Messenger RNA translation state: the second dimension of high-throughput expression screening.

作者信息

Zong Q, Schummer M, Hood L, Morris D R

机构信息

Department of Biochemistry, Box 357350, University of Washington, Seattle, WA 98195-7350, USA.

出版信息

Proc Natl Acad Sci U S A. 1999 Sep 14;96(19):10632-6. doi: 10.1073/pnas.96.19.10632.

DOI:10.1073/pnas.96.19.10632

原文链接:https://pmc.ncbi.nlm.nih.gov/articles/PMC17934/

Abstract

Technological advances over the past 10 years have generated powerful tools for parallel analysis of complex biological problems. Among these new technologies, DNA arrays have provided an important experimental approach for identifying changes in the levels of individual mRNA molecules during important cellular transitions. However, cellular behavior is dictated not by mRNA levels, but by the proteins translated from the individual mRNA species. We report a high-throughput method for simultaneously monitoring the translation state and level of individual mRNA species. Messenger RNAs from resting and mitogenically activated fibroblasts were separated, according to degree of ribosome loading, into well-translated and under-translated pools. cDNA probes generated from these fractions were used to interrogate cDNA arrays. Among approximately 1,200 genes analyzed, less than 1% were found to be translationally regulated in response to mitogenic activation, demonstrating the strong selectivity of this regulatory mechanism.
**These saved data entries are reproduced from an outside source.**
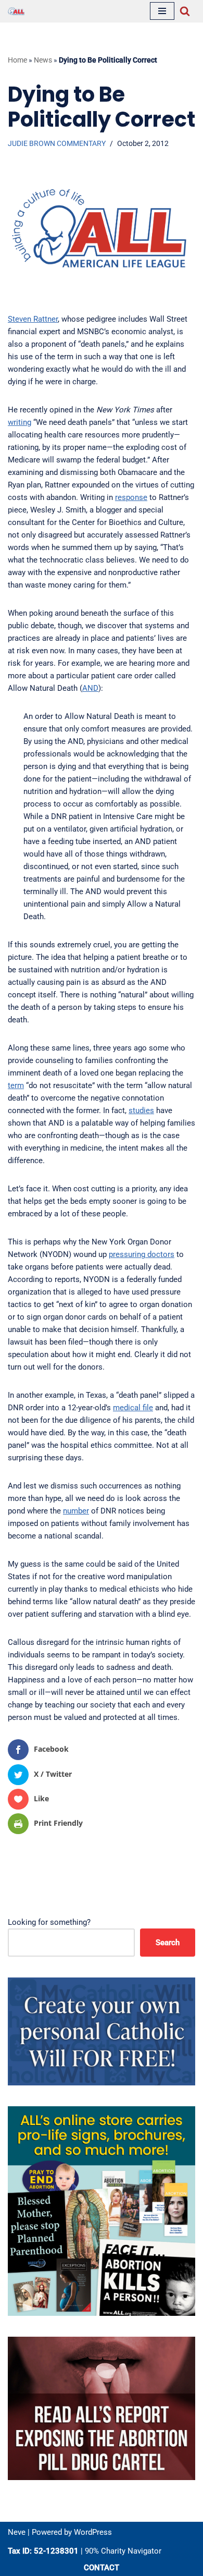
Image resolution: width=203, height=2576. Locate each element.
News (43, 60)
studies (141, 1110)
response (131, 497)
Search (168, 1942)
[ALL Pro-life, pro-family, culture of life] (16, 11)
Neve (17, 2532)
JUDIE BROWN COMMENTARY (57, 143)
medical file (133, 1407)
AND (90, 688)
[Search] (185, 11)
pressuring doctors (141, 1254)
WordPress (93, 2532)
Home (17, 60)
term (16, 1085)
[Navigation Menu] (162, 11)
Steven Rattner (33, 319)
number (76, 1511)
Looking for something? (49, 1922)
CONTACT (101, 2567)
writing (19, 422)
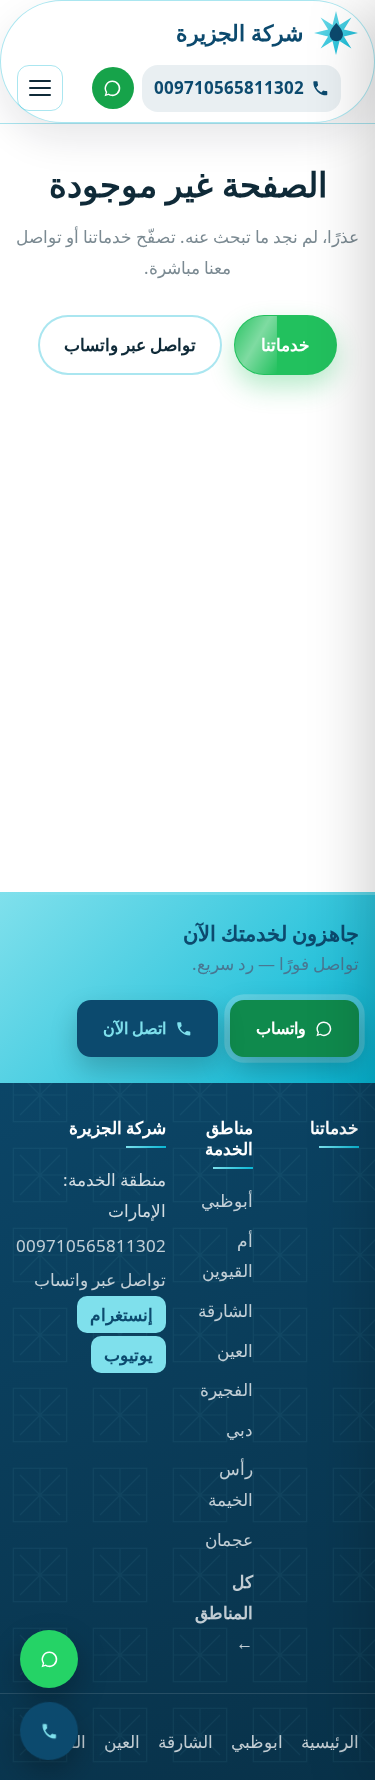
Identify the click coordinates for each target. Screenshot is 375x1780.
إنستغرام (121, 1314)
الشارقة (225, 1310)
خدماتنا (285, 343)
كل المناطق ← (224, 1612)
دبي (239, 1429)
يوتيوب (128, 1354)
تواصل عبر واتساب (130, 343)
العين (235, 1350)
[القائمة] (40, 88)
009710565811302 (91, 1245)
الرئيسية (330, 1741)
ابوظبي (257, 1741)
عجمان (229, 1539)
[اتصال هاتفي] (49, 1731)
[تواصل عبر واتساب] (113, 88)
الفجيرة (226, 1389)
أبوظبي (227, 1200)
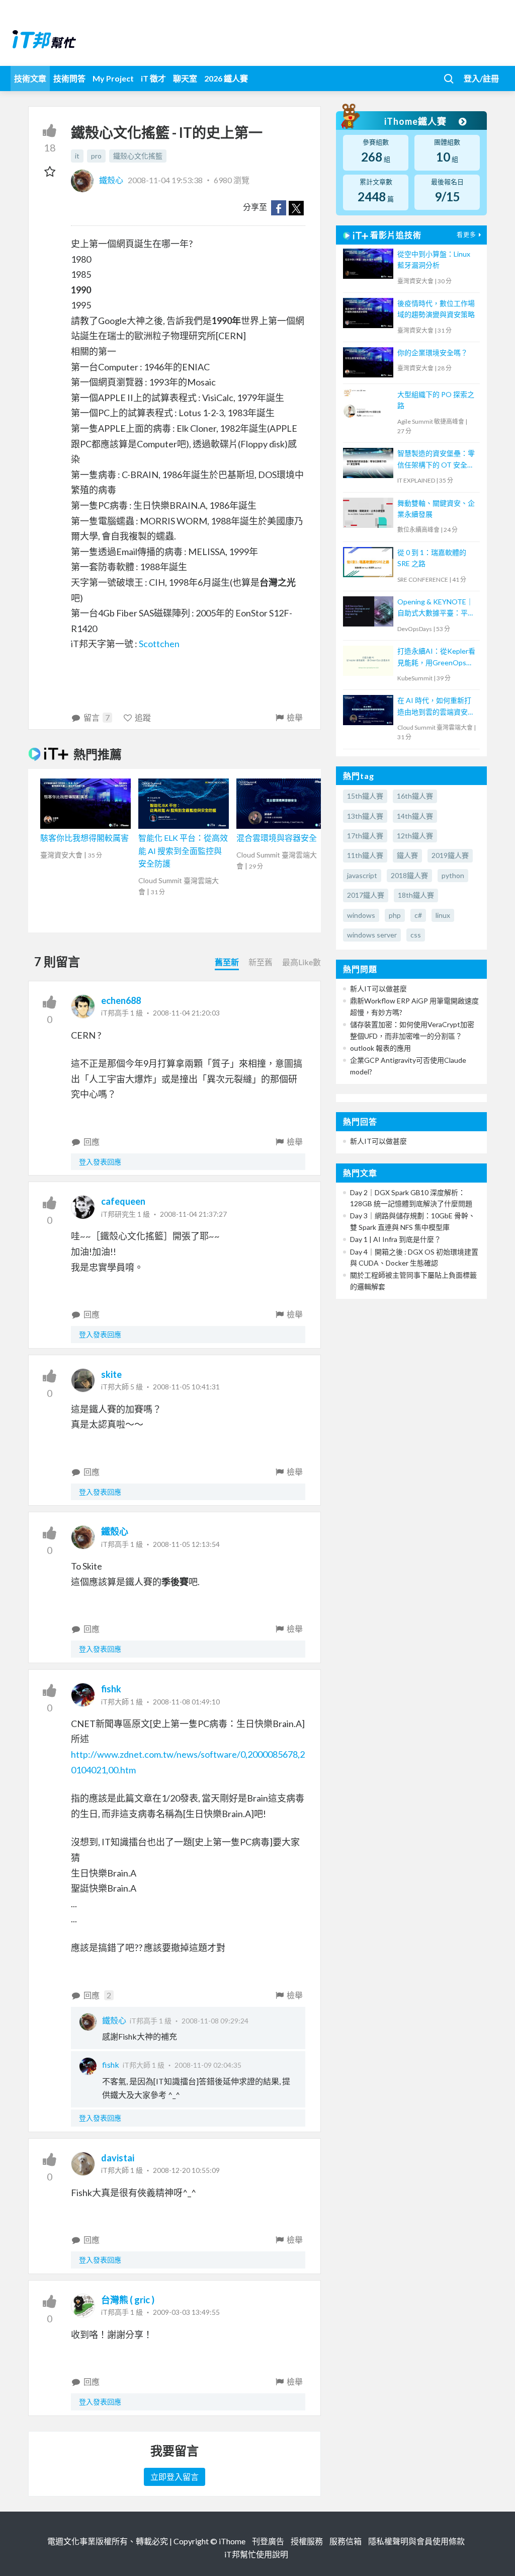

This high-throughput approach is shown to be an effective tool for superimposing translation profile on mRNA level for large numbers of genes, as well as for identifying translationally regulated genes for further study.

摘要

过去十年间的技术进步催生了用于并行分析复杂生物学问题的强大工具。在这些新技术中，DNA阵列提供了一种重要的实验方法，用于识别重要细胞转变过程中单个mRNA分子水平的变化。然而，细胞行为并非由mRNA水平决定，而是由从各个mRNA种类翻译而来的蛋白质决定。我们报告了一种用于同时监测单个mRNA种类的翻译状态和水平的高通量方法。根据核糖体负载程度，将来自静息和成丝分裂激活的成纤维细胞的信使RNA分离为翻译良好和翻译不足的库。从这些组分生成的cDNA探针用于检测cDNA阵列。在分析的约1200个基因中，发现不到1%的基因在有丝分裂激活反应中受到翻译调控，这表明这种调控机制具有很强的选择性。这种高通量方法被证明是一种有效的工具，可用于将大量基因的翻译谱叠加在mRNA水平上，以及识别受翻译调控的基因以供进一步研究。